Énoncé de l'exercice. Recopiez mot pour mot l'ensemble des données ci-dessous, en omettant les images.

Enregistrements provenant d'une source de données
___
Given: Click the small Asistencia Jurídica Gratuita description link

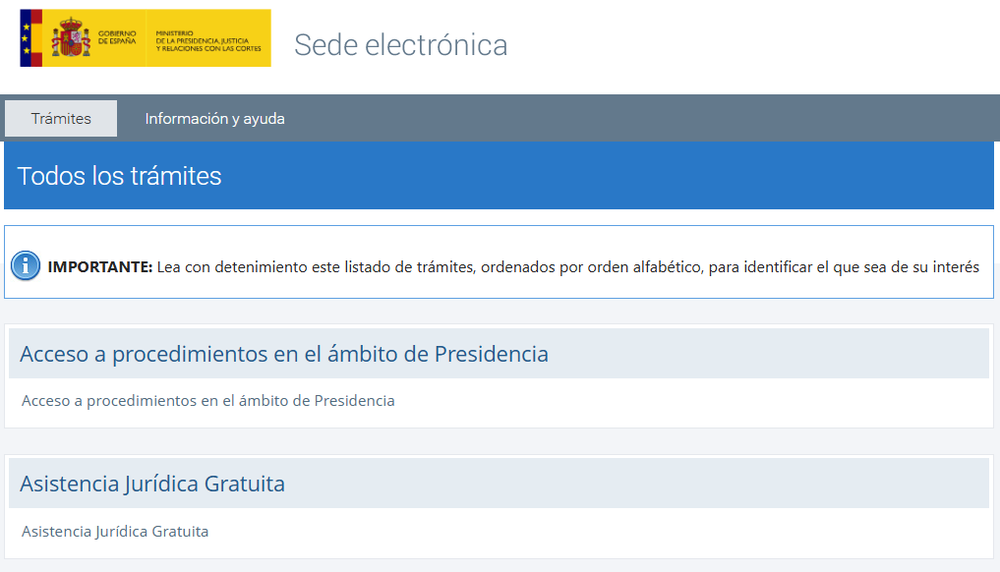Looking at the screenshot, I should [115, 531].
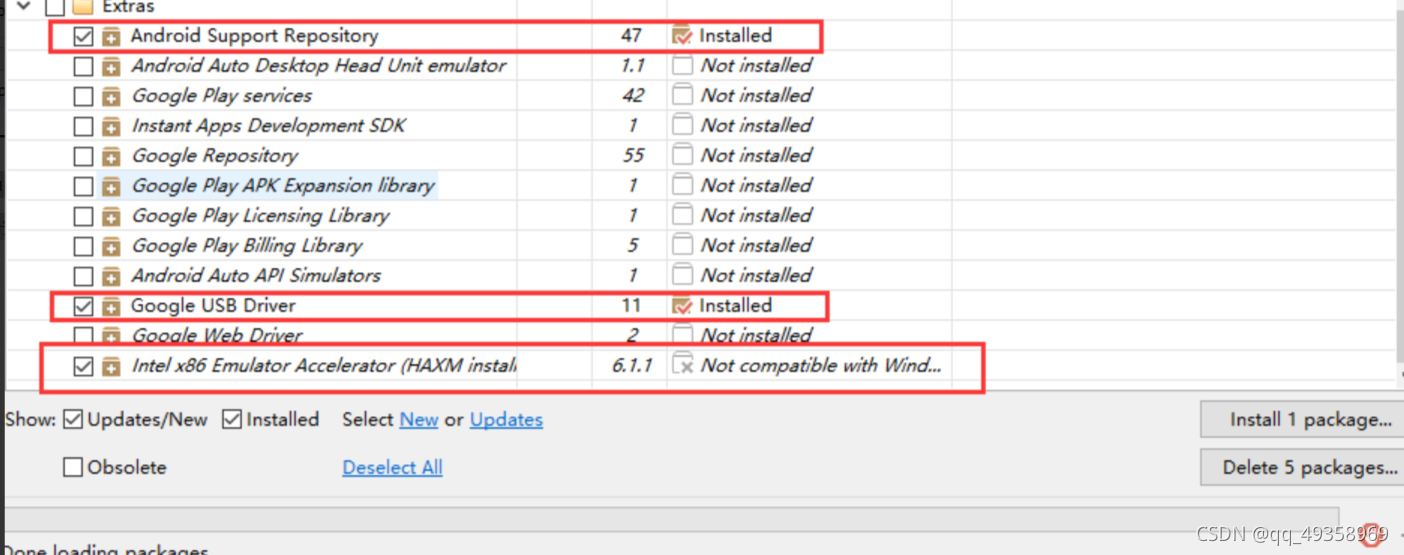1404x555 pixels.
Task: Click Installed status icon for Android Support Repository
Action: tap(682, 37)
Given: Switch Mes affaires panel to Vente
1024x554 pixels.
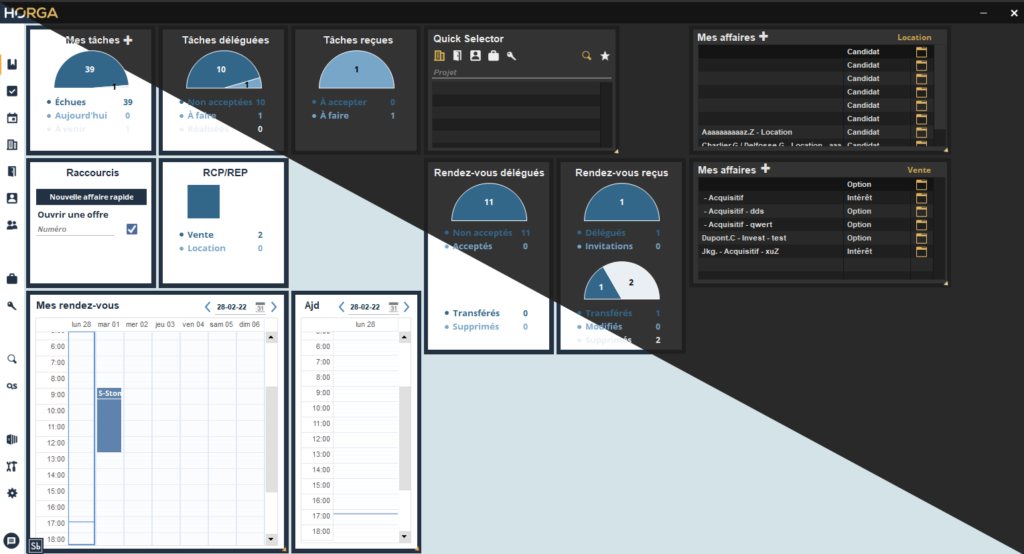Looking at the screenshot, I should click(919, 170).
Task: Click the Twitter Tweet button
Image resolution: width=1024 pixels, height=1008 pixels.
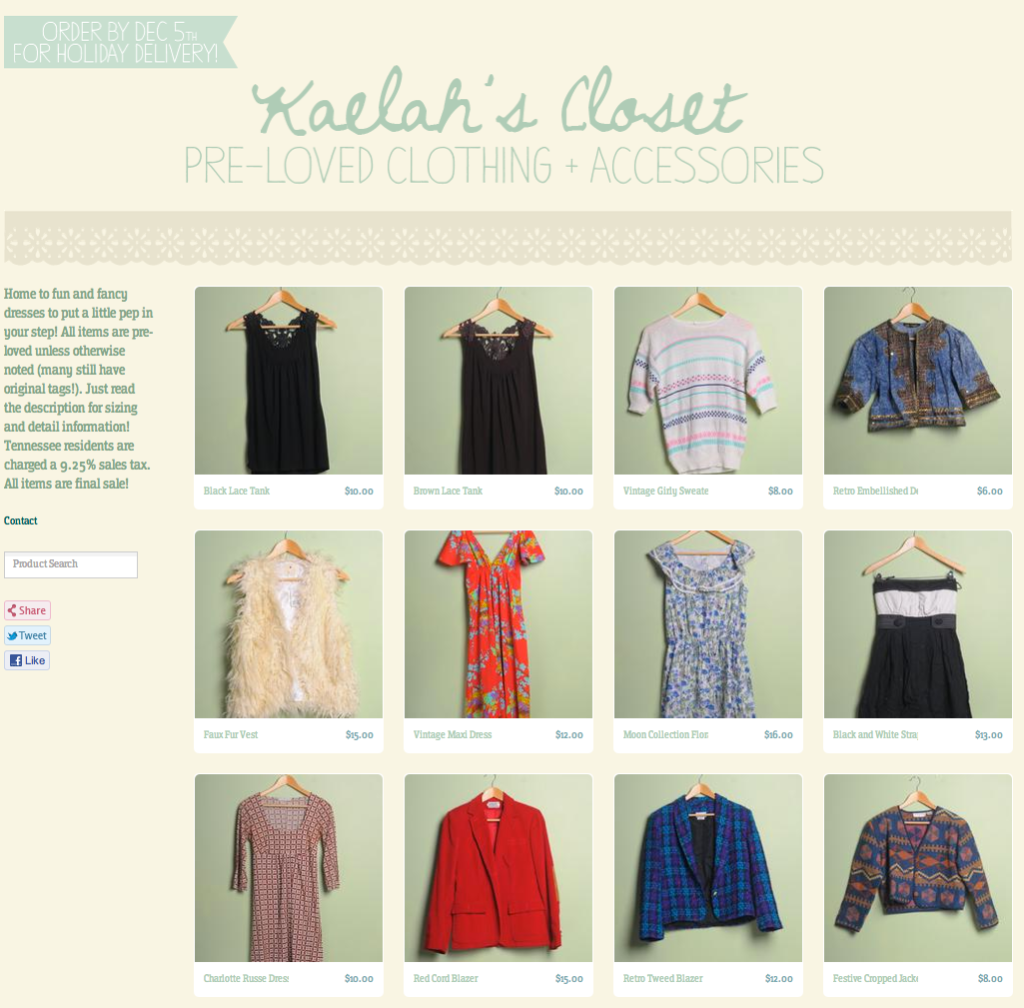Action: coord(27,635)
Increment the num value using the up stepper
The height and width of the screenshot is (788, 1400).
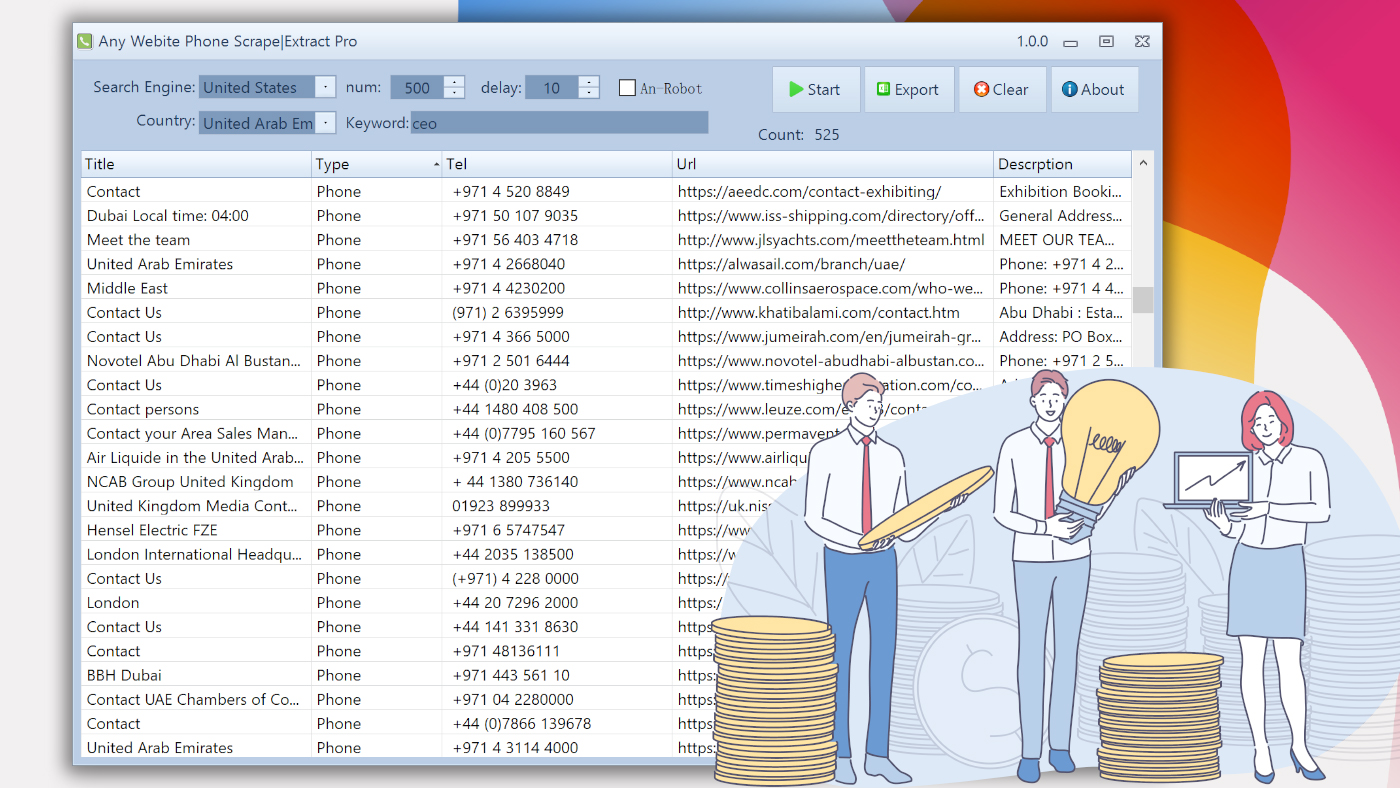click(454, 82)
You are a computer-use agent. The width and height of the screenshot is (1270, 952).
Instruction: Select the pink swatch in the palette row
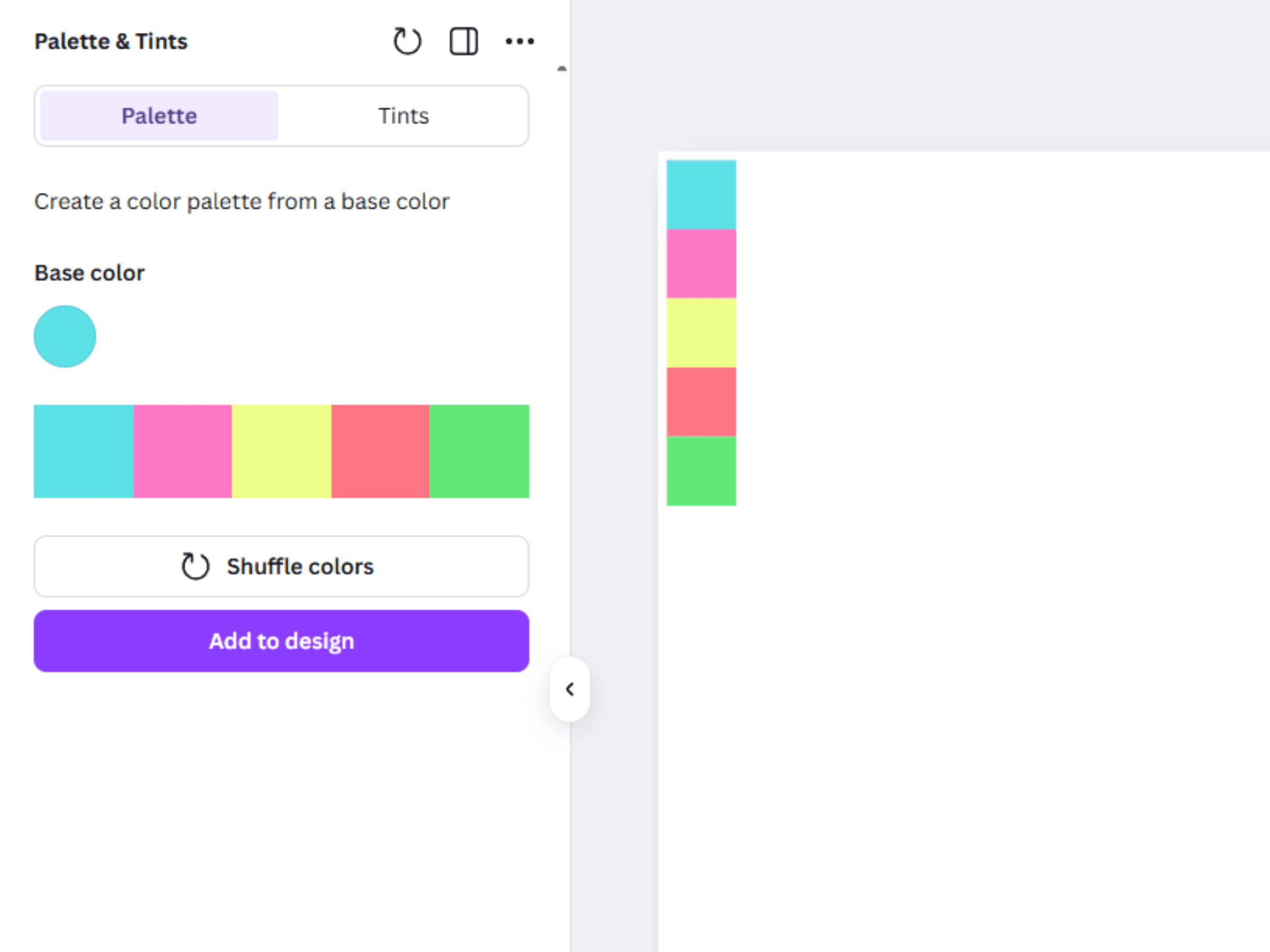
___
Réponse rédigée.
Given: Click the small Asistencia Jurídica Gratuita description link

Looking at the screenshot, I should [115, 531].
1404x555 pixels.
Task: Click Installed status icon for Android Support Repository
Action: tap(682, 37)
Given: Switch Mes affaires panel to Vente
1024x554 pixels.
Looking at the screenshot, I should click(919, 170).
Task: Click the Twitter Tweet button
Image resolution: width=1024 pixels, height=1008 pixels.
Action: coord(27,635)
Increment the num value using the up stepper
The height and width of the screenshot is (788, 1400).
click(454, 82)
You are a computer-use agent. The width and height of the screenshot is (1270, 952).
Instruction: Select the pink swatch in the palette row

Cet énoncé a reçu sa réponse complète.